## EXCERPTED PASSAGE
++++

My chain is made up of a mixture of books that I’ve read or are on my TBR shelves and a mix of short stories, ghost and horror stories and crime fiction. Books about the supernatural, books set in Venice and books  that mix fact and fiction.

Next month (August 4, 2018), we’ll begin with Atonement by Ian McEwan. Hurrah – a book I’ve read and loved!

The Grapes of Wrath by John Steinbeck

‘… in the eyes of the hungry there is a growing wrath. In the souls of the people the grapes of wrath are filling and growing heavy, growing heavy for the vintage.’

The Grapes of Wrath

Shocking and controversial when it was first published in 1939, Steinbeck’s Pulitzer Prize-winning epic remains his undisputed masterpiece.

Set against the background of dust bowl Oklahoma and Californian migrant life, it tells of the Joad family, who, like thousands of others, are forced to travel West in search of the promised land. Their story is one of false hopes, thwarted desires and broken dreams, yet out of their suffering Steinbeck created a drama that is intensely human yet majestic in its scale and moral vision; an eloquent tribute to the endurance and dignity of the human spirit. (Amazon)

I loved The Grapes of Wrath. It’s a book that totally surprised me by how much I loved it and I’m sure that whatever I write about it will not do it justice – my post merely skims the surface of this brilliant book. My copy has an Introduction by Robert DeMott, who is an American author, scholar, and editor best known for his influential scholarship on John Steinbeck and in it he writes that The Grapes of Wrath is the greatest of Steinbeck’s seventeen novels.

Steinbeck’s aggressive mixture of native philosophy, common sense politics, blue-collar radicalism, working class characters, folk wisdom, and home-spun literary form – all set to a rhythmic style and nervy, raw dialect – qualified the novel as the ‘American book” he set out to write. (page 1)

Cannery Row was the first of Steinbeck’s novels that I read and I thought then that Steinbeck’s style is perfect for me. With both books I felt that I was there in the thick of everything he described. His writing conjures up such vivid pictures and together with his use of dialect I really felt I was there in America in the 1930s travelling with the Joad family on their epic journey from Oklahoma to California. What a long, hard journey with such high hopes of a better life and what a tragedy when they arrived to find their dreams were shattered, their illusions destroyed and their hopes denied.

++++

## THE REQUEST
Write the next few paragraphs of the book-blog post on The Grapes of Wrath, picking up after its final sentence.

++++

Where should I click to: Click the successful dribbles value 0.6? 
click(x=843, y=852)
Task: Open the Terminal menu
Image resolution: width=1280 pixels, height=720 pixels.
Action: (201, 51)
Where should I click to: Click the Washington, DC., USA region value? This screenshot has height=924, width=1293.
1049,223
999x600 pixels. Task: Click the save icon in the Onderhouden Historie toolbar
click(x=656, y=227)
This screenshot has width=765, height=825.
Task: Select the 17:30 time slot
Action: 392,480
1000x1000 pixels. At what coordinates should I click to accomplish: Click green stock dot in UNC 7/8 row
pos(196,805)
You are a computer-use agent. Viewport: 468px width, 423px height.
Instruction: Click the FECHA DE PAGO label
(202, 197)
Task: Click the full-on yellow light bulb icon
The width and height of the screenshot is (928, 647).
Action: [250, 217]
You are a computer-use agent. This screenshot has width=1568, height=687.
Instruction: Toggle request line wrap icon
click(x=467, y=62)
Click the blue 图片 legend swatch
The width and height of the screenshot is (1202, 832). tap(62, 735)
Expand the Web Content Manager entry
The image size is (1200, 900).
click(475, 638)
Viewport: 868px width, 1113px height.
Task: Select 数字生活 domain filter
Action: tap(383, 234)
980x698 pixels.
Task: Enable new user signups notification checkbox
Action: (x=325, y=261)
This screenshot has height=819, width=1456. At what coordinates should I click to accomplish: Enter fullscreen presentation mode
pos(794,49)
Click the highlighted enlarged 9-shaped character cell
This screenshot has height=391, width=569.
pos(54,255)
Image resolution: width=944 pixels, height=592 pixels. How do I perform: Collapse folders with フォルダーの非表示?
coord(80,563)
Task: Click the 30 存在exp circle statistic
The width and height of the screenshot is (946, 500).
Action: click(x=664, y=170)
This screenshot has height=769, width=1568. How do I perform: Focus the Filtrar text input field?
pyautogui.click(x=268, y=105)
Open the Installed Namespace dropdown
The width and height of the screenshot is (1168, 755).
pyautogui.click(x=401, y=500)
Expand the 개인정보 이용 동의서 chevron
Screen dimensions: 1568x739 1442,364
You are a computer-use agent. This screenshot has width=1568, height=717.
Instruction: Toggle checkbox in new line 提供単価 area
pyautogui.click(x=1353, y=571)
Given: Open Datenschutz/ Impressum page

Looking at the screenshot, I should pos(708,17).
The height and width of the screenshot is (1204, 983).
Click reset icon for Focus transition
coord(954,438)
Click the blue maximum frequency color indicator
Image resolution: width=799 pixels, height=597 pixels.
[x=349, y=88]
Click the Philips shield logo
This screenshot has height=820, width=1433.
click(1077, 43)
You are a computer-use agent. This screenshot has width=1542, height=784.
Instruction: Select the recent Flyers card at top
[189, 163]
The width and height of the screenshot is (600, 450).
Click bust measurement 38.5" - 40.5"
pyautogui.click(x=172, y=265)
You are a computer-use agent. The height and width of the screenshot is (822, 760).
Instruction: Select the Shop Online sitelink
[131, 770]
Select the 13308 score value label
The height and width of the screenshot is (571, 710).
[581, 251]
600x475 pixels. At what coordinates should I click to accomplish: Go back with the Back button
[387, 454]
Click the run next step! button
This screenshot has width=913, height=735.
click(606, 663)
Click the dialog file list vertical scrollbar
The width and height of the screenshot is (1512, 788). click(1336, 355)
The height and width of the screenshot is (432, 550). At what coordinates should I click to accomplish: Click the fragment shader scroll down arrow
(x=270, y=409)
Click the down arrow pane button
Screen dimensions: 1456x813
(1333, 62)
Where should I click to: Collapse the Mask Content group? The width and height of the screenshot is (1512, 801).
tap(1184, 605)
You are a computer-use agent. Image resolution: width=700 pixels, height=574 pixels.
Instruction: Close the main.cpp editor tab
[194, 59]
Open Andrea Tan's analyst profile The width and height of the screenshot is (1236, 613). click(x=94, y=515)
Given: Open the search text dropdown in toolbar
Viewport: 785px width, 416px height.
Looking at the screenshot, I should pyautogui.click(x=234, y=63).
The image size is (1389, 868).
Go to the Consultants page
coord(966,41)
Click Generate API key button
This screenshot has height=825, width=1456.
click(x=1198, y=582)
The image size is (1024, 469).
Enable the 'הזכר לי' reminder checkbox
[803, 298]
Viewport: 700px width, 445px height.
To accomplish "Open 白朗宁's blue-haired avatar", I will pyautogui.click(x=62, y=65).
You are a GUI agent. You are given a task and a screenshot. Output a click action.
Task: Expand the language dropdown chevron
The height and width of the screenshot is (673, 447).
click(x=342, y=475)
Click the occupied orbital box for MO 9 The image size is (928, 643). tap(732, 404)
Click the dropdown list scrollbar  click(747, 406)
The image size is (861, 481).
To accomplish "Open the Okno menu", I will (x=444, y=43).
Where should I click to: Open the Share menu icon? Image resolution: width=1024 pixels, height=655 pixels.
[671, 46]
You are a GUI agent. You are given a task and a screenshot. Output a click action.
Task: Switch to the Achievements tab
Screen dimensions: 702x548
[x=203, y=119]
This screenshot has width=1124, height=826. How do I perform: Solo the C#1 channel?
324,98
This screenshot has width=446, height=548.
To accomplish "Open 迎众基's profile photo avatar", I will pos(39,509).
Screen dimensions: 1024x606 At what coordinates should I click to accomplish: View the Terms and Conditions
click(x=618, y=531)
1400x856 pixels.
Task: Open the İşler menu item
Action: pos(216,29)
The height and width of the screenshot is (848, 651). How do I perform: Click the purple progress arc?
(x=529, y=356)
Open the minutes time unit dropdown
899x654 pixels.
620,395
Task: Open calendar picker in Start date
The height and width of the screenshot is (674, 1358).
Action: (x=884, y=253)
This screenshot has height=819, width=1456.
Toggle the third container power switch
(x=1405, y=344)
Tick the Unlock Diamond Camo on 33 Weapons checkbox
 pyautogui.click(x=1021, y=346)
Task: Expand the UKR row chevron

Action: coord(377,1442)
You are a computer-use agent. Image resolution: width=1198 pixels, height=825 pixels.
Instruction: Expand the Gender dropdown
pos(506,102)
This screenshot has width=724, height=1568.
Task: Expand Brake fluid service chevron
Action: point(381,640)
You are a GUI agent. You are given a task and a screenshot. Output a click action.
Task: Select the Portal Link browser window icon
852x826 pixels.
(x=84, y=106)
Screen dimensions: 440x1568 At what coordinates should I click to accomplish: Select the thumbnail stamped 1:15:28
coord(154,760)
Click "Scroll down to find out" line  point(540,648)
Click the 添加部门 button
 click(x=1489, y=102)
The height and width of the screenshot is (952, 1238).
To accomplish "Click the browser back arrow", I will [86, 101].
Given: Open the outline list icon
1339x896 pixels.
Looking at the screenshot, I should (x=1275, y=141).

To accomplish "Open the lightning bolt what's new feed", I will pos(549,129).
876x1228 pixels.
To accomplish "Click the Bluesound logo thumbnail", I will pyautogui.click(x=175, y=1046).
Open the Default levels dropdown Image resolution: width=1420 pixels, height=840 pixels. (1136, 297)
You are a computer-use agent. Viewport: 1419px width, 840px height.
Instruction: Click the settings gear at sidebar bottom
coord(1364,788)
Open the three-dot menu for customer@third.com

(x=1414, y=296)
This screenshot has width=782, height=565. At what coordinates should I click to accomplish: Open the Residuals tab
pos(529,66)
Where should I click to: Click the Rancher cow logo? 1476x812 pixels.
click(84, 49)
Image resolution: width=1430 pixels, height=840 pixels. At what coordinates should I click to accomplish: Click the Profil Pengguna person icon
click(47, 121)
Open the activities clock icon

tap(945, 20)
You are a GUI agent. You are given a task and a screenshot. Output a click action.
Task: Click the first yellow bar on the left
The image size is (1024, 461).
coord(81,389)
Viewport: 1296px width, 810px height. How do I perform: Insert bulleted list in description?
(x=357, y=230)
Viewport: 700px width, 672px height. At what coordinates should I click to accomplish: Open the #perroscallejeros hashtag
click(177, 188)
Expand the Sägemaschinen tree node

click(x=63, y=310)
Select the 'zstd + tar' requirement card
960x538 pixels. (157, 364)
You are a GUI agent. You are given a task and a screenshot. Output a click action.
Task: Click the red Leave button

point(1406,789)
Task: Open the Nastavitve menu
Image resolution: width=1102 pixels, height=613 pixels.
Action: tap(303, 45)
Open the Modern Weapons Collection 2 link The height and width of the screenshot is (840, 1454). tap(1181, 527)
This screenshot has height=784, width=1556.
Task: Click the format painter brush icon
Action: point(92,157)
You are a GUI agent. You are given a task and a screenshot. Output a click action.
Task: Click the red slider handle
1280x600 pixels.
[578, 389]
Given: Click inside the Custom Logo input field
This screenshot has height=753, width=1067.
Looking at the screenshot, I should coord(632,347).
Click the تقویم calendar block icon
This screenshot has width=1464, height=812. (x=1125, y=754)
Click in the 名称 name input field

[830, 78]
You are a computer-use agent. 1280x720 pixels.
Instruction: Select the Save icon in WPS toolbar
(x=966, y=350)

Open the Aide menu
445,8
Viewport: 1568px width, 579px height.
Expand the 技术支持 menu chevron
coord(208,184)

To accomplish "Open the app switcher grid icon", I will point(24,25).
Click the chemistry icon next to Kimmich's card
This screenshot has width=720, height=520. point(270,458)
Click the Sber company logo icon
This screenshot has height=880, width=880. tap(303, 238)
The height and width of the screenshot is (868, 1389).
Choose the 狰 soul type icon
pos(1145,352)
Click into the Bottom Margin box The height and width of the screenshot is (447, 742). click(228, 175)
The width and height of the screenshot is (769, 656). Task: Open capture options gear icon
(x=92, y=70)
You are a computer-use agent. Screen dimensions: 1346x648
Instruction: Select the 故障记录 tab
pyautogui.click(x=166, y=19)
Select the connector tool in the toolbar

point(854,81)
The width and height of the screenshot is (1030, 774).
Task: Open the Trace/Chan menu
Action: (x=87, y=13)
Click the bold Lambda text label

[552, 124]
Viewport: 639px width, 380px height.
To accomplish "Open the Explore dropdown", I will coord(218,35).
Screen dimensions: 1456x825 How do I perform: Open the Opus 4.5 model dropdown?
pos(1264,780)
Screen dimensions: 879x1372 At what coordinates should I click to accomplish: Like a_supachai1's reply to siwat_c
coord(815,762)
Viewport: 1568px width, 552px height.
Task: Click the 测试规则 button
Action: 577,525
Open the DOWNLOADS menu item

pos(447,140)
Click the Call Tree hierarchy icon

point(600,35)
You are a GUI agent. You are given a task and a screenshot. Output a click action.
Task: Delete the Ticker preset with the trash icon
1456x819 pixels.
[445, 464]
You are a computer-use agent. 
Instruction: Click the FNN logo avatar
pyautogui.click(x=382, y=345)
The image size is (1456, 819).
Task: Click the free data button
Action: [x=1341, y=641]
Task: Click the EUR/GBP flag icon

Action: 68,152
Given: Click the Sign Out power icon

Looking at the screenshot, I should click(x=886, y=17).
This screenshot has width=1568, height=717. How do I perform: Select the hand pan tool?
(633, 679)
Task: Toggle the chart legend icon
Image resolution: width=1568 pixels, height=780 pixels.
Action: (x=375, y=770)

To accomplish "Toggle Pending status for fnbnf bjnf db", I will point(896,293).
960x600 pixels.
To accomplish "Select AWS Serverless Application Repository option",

++++

## EXPECTED ANSWER
I liked the structure of the book with chapters advancing the story of the Joad family’s journey interspersed with general chapters about the current situation in the country giving snapshots of living conditions. But it’s the landscape and the characters (so many of them) together that made such an impression on me. I liked all the details Steinbeck gives, for example how everything, no matter how small has meaning and memories attached, how to decide what to leave and what to take as the Joads packed up to leave their home. Their belongings and their land is their whole being:

How can we live without our lives? How will we know it’s us without our past? No. Leave it. Burn it. They sat and looked at it and burned it into their memories. How’ll it be not to know what land’s outside the door? How if you wake up in the night and know—and know the willow tree’s not there? Can you live without the willow tree? Well, no, you can’t. The willow tree is you. The pain on that mattress there—that dreadful pain—that’s you. (page 93)

Throughout the book, Steinbeck shows the inhumanity of man to man and also the dignity and compassion, the essential goodness and perseverance of individuals against such appalling conditions and inhumane treatment. Inevitably, I found myself comparing it to the situation today with the influx of migrants and refugees and the problems of illegal immigrants.

Steinbeck’s first wife, Carol chose the novel’s title from Howe’s ‘Battle Hymn of the Republic’ –  Mine eyes have seen the coming of the glory of the Lord, He is trampling on the vintage where the grapes of wrath are stored… , which in turn is taken from the Book of Revelation Ch14:19-20: ‘So the angel swung his sickle on the earth, gathered its grapes, and threw them into the great winepress of God’s wrath.'(NIV)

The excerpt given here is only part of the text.